*Work instructions:*
Convert every line of the material below into a Markdown table with the columns "Row" and "Line". Leave out blank lines.

======== Provided records

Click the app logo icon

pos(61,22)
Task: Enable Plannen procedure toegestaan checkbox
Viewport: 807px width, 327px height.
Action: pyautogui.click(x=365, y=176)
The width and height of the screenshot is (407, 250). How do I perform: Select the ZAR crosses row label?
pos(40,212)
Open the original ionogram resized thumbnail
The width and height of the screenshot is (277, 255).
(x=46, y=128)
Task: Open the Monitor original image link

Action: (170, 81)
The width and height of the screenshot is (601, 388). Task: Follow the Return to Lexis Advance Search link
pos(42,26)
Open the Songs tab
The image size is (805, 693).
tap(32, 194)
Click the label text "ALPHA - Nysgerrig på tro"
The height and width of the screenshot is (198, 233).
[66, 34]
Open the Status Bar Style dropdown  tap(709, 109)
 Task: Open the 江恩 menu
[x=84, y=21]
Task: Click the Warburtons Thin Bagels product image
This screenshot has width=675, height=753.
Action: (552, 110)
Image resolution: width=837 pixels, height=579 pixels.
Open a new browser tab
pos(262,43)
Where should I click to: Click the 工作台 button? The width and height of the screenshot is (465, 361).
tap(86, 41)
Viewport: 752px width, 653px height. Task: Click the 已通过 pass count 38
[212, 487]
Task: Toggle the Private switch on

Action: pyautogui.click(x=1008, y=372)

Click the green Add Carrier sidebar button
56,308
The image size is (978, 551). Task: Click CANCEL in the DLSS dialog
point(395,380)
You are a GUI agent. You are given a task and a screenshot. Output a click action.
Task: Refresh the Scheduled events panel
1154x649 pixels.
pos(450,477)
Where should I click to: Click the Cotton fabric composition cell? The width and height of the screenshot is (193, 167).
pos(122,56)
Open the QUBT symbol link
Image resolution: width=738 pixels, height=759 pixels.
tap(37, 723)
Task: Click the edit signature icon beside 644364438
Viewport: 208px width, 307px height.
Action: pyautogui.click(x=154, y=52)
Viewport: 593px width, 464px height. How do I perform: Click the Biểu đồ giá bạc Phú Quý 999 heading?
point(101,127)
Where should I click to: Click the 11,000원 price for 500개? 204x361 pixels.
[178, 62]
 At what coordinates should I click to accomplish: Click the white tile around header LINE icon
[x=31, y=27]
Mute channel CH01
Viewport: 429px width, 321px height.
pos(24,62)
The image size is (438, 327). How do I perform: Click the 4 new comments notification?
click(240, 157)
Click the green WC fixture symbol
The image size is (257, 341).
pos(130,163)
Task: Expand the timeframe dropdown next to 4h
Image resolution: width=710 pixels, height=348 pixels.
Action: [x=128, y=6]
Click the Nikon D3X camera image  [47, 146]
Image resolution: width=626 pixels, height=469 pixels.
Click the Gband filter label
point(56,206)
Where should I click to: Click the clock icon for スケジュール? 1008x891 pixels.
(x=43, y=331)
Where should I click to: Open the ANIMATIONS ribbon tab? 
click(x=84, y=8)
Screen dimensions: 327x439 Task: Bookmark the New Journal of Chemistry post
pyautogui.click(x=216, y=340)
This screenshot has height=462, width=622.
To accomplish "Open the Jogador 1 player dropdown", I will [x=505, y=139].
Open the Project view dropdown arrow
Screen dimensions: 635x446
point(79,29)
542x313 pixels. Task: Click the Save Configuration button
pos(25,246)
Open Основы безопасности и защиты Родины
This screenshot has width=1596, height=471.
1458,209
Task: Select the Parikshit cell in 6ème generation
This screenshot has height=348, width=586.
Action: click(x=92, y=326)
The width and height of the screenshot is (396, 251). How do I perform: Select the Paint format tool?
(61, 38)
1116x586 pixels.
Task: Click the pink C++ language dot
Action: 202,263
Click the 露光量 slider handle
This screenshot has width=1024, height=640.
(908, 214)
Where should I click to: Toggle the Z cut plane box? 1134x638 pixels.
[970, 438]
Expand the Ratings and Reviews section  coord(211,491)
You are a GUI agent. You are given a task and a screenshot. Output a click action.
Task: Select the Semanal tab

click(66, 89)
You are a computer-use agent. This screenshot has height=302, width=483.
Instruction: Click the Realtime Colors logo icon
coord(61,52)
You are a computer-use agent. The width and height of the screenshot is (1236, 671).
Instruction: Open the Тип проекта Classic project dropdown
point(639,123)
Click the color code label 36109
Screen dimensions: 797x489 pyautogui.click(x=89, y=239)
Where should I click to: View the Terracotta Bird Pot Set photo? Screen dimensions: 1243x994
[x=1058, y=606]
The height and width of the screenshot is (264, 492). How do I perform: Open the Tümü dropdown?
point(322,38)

================

*Problem solution:*
| Row | Line |
|---|---|
| 1 | Click the app logo icon |
| 2 | pos(61,22) |
| 3 | Task: Enable Plannen procedure toegestaan checkbox |
| 4 | Viewport: 807px width, 327px height. |
| 5 | Action: pyautogui.click(x=365, y=176) |
| 6 | The width and height of the screenshot is (407, 250). How do I perform: Select the ZAR crosses row label? |
| 7 | pos(40,212) |
| 8 | Open the original ionogram resized thumbnail |
| 9 | The width and height of the screenshot is (277, 255). |
| 10 | (x=46, y=128) |
| 11 | Task: Open the Monitor original image link |
| 12 | Action: (170, 81) |
| 13 | The width and height of the screenshot is (601, 388). Task: Follow the Return to Lexis Advance Search link |
| 14 | pos(42,26) |
| 15 | Open the Songs tab |
| 16 | The image size is (805, 693). |
| 17 | tap(32, 194) |
| 18 | Click the label text "ALPHA - Nysgerrig på tro" |
| 19 | The height and width of the screenshot is (198, 233). |
| 20 | [66, 34] |
| 21 | Open the Status Bar Style dropdown  tap(709, 109) |
| 22 |  Task: Open the 江恩 menu |
| 23 | [x=84, y=21] |
| 24 | Task: Click the Warburtons Thin Bagels product image |
| 25 | This screenshot has width=675, height=753. |
| 26 | Action: (552, 110) |
| 27 | Image resolution: width=837 pixels, height=579 pixels. |
| 28 | Open a new browser tab |
| 29 | pos(262,43) |
| 30 | Where should I click to: Click the 工作台 button? The width and height of the screenshot is (465, 361). |
| 31 | tap(86, 41) |
| 32 | Viewport: 752px width, 653px height. Task: Click the 已通过 pass count 38 |
| 33 | [212, 487] |
| 34 | Task: Toggle the Private switch on |
| 35 | Action: pyautogui.click(x=1008, y=372) |
| 36 | Click the green Add Carrier sidebar button |
| 37 | 56,308 |
| 38 | The image size is (978, 551). Task: Click CANCEL in the DLSS dialog |
| 39 | point(395,380) |
| 40 | You are a GUI agent. You are given a task and a screenshot. Output a click action. |
| 41 | Task: Refresh the Scheduled events panel |
| 42 | 1154x649 pixels. |
| 43 | pos(450,477) |
| 44 | Where should I click to: Click the Cotton fabric composition cell? The width and height of the screenshot is (193, 167). |
| 45 | pos(122,56) |
| 46 | Open the QUBT symbol link |
| 47 | Image resolution: width=738 pixels, height=759 pixels. |
| 48 | tap(37, 723) |
| 49 | Task: Click the edit signature icon beside 644364438 |
| 50 | Viewport: 208px width, 307px height. |
| 51 | Action: pyautogui.click(x=154, y=52) |
| 52 | Viewport: 593px width, 464px height. How do I perform: Click the Biểu đồ giá bạc Phú Quý 999 heading? |
| 53 | point(101,127) |
| 54 | Where should I click to: Click the 11,000원 price for 500개? 204x361 pixels. |
| 55 | [178, 62] |
| 56 |  At what coordinates should I click to accomplish: Click the white tile around header LINE icon |
| 57 | [x=31, y=27] |
| 58 | Mute channel CH01 |
| 59 | Viewport: 429px width, 321px height. |
| 60 | pos(24,62) |
| 61 | The image size is (438, 327). How do I perform: Click the 4 new comments notification? |
| 62 | click(240, 157) |
| 63 | Click the green WC fixture symbol |
| 64 | The image size is (257, 341). |
| 65 | pos(130,163) |
| 66 | Task: Expand the timeframe dropdown next to 4h |
| 67 | Image resolution: width=710 pixels, height=348 pixels. |
| 68 | Action: [x=128, y=6] |
| 69 | Click the Nikon D3X camera image  [47, 146] |
| 70 | Image resolution: width=626 pixels, height=469 pixels. |
| 71 | Click the Gband filter label |
| 72 | point(56,206) |
| 73 | Where should I click to: Click the clock icon for スケジュール? 1008x891 pixels. |
| 74 | (x=43, y=331) |
| 75 | Where should I click to: Open the ANIMATIONS ribbon tab?  |
| 76 | click(x=84, y=8) |
| 77 | Screen dimensions: 327x439 Task: Bookmark the New Journal of Chemistry post |
| 78 | pyautogui.click(x=216, y=340) |
| 79 | This screenshot has height=462, width=622. |
| 80 | To accomplish "Open the Jogador 1 player dropdown", I will [x=505, y=139]. |
| 81 | Open the Project view dropdown arrow |
| 82 | Screen dimensions: 635x446 |
| 83 | point(79,29) |
| 84 | 542x313 pixels. Task: Click the Save Configuration button |
| 85 | pos(25,246) |
| 86 | Open Основы безопасности и защиты Родины |
| 87 | This screenshot has width=1596, height=471. |
| 88 | 1458,209 |
| 89 | Task: Select the Parikshit cell in 6ème generation |
| 90 | This screenshot has height=348, width=586. |
| 91 | Action: click(x=92, y=326) |
| 92 | The width and height of the screenshot is (396, 251). How do I perform: Select the Paint format tool? |
| 93 | (61, 38) |
| 94 | 1116x586 pixels. |
| 95 | Task: Click the pink C++ language dot |
| 96 | Action: 202,263 |
| 97 | Click the 露光量 slider handle |
| 98 | This screenshot has width=1024, height=640. |
| 99 | (908, 214) |
| 100 | Where should I click to: Toggle the Z cut plane box? 1134x638 pixels. |
| 101 | [970, 438] |
| 102 | Expand the Ratings and Reviews section  coord(211,491) |
| 103 | You are a GUI agent. You are given a task and a screenshot. Output a click action. |
| 104 | Task: Select the Semanal tab |
| 105 | click(66, 89) |
| 106 | You are a computer-use agent. This screenshot has height=302, width=483. |
| 107 | Instruction: Click the Realtime Colors logo icon |
| 108 | coord(61,52) |
| 109 | You are a computer-use agent. The width and height of the screenshot is (1236, 671). |
| 110 | Instruction: Open the Тип проекта Classic project dropdown |
| 111 | point(639,123) |
| 112 | Click the color code label 36109 |
| 113 | Screen dimensions: 797x489 pyautogui.click(x=89, y=239) |
| 114 | Where should I click to: View the Terracotta Bird Pot Set photo? Screen dimensions: 1243x994 |
| 115 | [x=1058, y=606] |
| 116 | The height and width of the screenshot is (264, 492). How do I perform: Open the Tümü dropdown? |
| 117 | point(322,38) |